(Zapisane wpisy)
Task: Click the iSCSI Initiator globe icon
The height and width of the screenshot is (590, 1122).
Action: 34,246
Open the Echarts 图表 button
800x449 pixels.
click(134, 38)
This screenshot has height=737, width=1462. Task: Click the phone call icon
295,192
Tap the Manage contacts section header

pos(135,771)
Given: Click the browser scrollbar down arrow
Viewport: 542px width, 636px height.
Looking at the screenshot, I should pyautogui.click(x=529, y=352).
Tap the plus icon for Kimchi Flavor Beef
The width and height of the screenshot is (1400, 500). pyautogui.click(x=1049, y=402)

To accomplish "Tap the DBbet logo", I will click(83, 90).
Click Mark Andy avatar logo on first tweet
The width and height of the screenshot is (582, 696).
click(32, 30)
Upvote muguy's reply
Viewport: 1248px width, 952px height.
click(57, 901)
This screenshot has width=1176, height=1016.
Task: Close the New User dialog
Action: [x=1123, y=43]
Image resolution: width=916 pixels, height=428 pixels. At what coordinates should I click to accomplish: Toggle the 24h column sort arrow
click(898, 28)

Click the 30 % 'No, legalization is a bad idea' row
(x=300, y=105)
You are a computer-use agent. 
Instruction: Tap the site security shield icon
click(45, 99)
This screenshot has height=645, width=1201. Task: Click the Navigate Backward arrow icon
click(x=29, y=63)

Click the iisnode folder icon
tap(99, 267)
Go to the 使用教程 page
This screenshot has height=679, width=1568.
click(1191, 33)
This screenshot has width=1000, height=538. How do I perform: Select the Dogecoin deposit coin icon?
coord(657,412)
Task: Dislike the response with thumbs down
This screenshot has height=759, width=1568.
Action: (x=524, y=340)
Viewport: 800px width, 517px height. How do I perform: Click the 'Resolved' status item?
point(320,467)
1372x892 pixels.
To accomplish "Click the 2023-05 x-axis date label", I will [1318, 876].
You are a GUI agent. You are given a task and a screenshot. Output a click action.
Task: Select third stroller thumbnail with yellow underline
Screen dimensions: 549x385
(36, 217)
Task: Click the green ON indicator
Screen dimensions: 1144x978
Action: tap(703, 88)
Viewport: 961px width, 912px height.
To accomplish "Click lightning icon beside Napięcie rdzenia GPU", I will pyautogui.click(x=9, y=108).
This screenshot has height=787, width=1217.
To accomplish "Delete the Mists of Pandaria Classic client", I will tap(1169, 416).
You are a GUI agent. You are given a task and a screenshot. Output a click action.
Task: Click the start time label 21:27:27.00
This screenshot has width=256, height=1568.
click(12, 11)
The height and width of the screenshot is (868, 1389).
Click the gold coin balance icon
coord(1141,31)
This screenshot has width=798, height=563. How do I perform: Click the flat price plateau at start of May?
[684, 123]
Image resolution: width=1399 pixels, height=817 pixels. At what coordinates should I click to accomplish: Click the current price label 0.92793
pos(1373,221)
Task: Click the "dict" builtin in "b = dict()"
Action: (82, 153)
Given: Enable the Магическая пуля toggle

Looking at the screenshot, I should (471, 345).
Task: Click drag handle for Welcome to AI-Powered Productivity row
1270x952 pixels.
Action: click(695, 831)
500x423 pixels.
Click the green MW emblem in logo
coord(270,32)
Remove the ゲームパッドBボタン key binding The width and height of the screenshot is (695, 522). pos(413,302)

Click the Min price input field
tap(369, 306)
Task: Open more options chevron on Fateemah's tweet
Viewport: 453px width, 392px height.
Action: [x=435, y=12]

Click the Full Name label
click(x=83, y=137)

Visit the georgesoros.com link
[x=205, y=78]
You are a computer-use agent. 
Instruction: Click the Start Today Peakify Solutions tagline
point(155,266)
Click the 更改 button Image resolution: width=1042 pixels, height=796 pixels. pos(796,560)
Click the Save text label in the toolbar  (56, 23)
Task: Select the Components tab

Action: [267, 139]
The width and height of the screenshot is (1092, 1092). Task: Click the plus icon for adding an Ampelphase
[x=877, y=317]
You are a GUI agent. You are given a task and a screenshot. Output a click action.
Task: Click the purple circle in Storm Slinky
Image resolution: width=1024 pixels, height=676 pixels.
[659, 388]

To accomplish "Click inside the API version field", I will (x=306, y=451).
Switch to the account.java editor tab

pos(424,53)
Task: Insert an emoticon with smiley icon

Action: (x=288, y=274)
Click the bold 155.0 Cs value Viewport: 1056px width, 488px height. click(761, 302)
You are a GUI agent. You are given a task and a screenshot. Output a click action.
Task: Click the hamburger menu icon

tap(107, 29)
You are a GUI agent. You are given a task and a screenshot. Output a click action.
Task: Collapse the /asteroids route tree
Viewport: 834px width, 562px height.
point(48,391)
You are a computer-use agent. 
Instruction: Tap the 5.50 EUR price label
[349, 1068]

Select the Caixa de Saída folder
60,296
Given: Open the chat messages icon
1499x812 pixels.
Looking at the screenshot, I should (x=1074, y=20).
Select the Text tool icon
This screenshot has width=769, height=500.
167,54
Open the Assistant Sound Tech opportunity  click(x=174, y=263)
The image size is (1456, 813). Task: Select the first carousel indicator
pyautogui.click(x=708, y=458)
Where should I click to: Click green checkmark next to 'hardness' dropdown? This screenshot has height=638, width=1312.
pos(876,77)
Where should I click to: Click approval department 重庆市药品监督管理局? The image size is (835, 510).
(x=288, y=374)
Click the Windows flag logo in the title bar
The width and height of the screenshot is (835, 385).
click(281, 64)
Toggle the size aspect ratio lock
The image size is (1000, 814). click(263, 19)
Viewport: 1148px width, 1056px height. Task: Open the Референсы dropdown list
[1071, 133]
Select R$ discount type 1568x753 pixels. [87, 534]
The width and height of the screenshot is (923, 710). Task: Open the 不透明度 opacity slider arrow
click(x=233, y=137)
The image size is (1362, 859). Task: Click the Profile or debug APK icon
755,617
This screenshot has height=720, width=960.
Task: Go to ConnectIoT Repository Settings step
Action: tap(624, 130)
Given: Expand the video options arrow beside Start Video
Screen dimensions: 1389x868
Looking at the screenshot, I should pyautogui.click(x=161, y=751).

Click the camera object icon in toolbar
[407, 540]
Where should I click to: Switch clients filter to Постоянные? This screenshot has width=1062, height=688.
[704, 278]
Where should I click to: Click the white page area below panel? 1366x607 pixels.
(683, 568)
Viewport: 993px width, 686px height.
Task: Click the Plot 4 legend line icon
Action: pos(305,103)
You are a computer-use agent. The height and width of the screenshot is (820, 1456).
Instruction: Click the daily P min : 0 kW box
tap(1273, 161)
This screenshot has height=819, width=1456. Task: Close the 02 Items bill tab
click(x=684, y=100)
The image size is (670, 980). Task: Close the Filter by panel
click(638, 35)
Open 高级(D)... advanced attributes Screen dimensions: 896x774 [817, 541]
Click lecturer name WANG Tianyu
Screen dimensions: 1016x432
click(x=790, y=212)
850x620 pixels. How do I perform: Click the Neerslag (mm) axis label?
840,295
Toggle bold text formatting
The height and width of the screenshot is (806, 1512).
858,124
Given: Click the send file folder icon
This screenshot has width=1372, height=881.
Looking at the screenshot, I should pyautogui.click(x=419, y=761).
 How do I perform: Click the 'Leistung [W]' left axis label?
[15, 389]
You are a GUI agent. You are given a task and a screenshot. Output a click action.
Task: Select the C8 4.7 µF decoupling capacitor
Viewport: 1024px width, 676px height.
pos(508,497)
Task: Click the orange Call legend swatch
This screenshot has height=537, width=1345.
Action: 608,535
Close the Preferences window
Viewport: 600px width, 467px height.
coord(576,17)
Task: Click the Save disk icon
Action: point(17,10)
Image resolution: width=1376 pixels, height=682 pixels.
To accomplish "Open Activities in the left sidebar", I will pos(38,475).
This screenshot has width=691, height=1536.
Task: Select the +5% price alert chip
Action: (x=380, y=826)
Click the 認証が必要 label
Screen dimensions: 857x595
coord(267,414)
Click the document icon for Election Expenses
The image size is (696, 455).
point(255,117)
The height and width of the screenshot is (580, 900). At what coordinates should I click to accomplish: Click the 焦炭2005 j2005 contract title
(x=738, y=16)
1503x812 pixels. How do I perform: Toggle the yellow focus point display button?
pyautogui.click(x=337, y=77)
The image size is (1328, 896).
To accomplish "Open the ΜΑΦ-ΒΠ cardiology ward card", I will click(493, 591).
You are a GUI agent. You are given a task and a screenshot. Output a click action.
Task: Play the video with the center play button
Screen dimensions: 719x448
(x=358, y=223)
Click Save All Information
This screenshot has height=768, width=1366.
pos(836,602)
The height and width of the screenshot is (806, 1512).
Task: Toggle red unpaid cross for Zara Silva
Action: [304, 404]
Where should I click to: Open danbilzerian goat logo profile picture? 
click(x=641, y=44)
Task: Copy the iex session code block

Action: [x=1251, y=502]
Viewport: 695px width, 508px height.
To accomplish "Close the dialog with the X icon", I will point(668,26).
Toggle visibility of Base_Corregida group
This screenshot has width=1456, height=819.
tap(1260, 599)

● **TREŚĆ ZADANIA**:
Przepisz bez zmian wiersze od pierwszego aż do wiersza z „pos(135,771)” włącznie.

● **WYNIK ZADANIA**:
Task: Click the iSCSI Initiator globe icon
The height and width of the screenshot is (590, 1122).
Action: 34,246
Open the Echarts 图表 button
800x449 pixels.
click(134, 38)
This screenshot has height=737, width=1462. Task: Click the phone call icon
295,192
Tap the Manage contacts section header

pos(135,771)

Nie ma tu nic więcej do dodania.